Punjab has ordered all public offices to adopt a digital filing system by July 1, eliminating paper correspondence and cutting billions of rupees in annual administrative costs.
The E-Filing and Office Automation System (e-FOAS) will expand to all regional and district field offices, following its existing deployment across central provincial departments and attached bodies.
All field offices will be legally barred from using manual paper correspondence starting July 1, as Punjab enforces a full transition to digital record-keeping across its administrative structure.
The directive was issued at a Secretaries Conference held at the Civil Secretariat on Monday, chaired by the Punjab Chief Secretary before senior provincial and regional government officials.
The Additional Chief Secretary, Senior Member of the Board of Revenue, and provincial administrative secretaries attended in person, while divisional and deputy commissioners joined through a video link.

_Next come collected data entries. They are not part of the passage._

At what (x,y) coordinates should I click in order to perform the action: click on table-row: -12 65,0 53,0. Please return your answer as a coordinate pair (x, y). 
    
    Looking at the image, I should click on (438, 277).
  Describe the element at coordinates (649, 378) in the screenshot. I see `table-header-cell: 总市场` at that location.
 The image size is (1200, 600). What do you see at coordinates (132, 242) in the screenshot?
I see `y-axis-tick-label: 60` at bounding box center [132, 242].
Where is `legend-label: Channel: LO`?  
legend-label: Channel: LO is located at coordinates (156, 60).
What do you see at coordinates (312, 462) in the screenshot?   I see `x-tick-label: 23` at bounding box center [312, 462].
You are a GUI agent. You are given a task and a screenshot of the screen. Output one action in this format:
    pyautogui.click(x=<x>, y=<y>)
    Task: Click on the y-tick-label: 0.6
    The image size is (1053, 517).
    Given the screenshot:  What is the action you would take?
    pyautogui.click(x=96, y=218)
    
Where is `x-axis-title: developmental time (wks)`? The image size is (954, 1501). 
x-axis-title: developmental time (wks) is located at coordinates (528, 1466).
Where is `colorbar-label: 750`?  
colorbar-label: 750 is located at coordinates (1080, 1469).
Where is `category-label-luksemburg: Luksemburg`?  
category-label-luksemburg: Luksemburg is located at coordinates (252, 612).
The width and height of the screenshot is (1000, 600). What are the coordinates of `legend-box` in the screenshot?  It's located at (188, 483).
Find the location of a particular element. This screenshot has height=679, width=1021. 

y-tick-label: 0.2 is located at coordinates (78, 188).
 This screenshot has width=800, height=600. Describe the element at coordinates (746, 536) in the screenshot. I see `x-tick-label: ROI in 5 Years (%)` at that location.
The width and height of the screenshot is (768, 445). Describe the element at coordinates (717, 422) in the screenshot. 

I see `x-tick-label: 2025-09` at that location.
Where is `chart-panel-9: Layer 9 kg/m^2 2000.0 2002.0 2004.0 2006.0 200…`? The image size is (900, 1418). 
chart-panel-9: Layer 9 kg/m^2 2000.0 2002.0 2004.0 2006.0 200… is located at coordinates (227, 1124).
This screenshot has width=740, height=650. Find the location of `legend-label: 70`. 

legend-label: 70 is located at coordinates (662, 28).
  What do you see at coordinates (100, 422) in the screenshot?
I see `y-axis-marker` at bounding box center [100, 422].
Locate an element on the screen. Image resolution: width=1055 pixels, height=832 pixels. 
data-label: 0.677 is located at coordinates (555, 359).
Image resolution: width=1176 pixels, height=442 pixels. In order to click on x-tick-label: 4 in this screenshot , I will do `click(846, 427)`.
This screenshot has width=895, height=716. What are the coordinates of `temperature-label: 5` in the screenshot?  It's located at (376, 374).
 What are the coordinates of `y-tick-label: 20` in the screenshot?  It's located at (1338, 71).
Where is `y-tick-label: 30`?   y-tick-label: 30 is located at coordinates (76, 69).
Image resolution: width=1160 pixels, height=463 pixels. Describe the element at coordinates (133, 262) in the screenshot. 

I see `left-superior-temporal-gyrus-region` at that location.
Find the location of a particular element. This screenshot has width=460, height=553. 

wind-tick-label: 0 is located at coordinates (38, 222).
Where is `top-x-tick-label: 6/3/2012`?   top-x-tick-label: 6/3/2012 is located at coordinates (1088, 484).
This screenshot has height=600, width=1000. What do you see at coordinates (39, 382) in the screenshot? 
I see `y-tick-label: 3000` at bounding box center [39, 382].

The Chief Secretary stated the digital system would standardise transparency, reduce processing delays, and accelerate resolution of public grievances submitted by citizens across all districts of Punjab.
The Punjab Information Technology Board was credited with overseeing the full technical transition from manual record-keeping to the digital platform now being rolled out across provincial government offices.
The Chief Secretary also acknowledged that administrative officers, local government teams, and field staff had met solid waste management targets during Eid-ul-Azha despite extreme summer temperatures.